Raw data: Begin
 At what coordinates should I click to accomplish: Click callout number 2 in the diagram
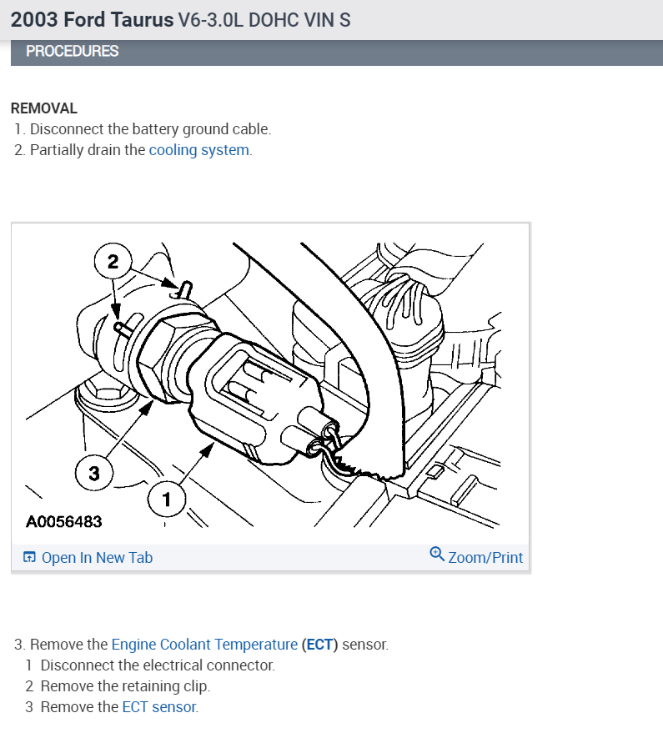[x=113, y=261]
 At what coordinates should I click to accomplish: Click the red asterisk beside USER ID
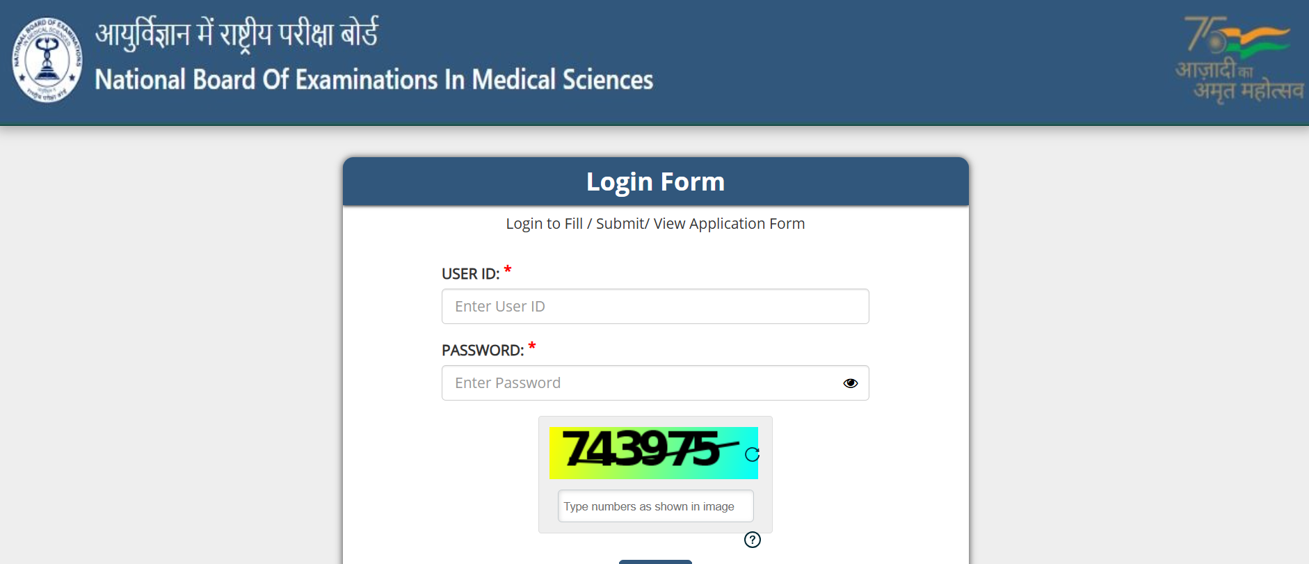508,270
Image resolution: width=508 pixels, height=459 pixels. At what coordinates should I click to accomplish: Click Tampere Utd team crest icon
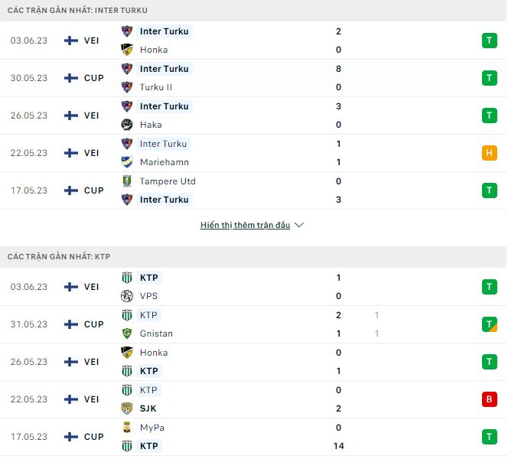point(127,181)
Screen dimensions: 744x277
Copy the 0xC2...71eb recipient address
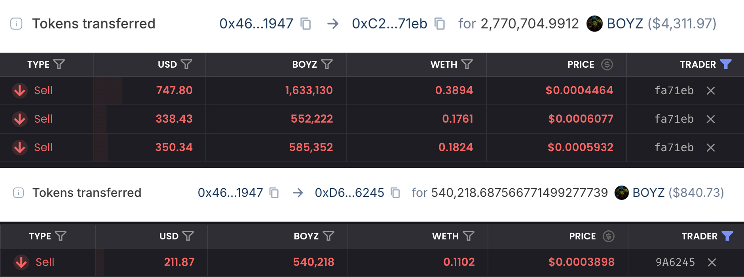[440, 24]
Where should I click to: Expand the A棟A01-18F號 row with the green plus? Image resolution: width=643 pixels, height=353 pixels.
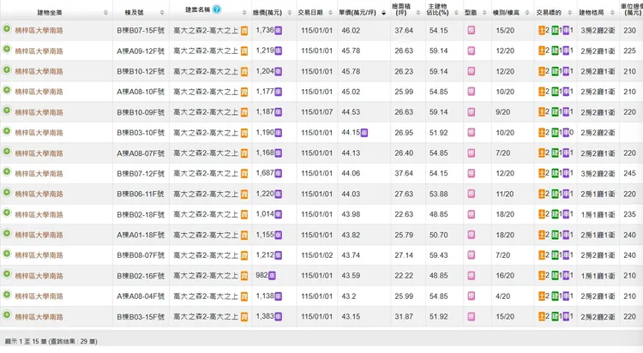[x=7, y=235]
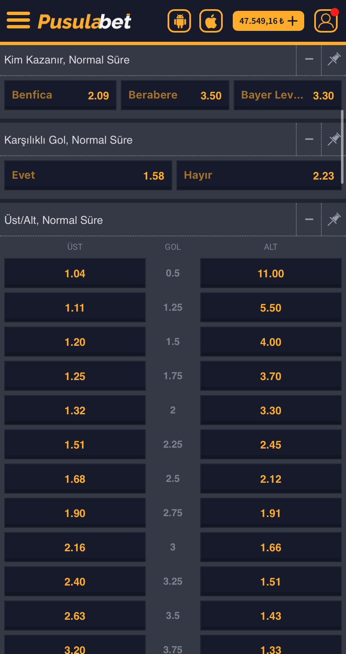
Raw data: End
Exercise brief.
From the line holding "Screen dimensions: 744x277" through the last line of the material above, each line should be written out exactly, both included; omit the pictures.

Exercise output.
Screen dimensions: 744x277
Copy the 0xC2...71eb recipient address
[440, 24]
Where should I click to: Expand the A棟A01-18F號 row with the green plus? Image resolution: width=643 pixels, height=353 pixels.
[x=7, y=235]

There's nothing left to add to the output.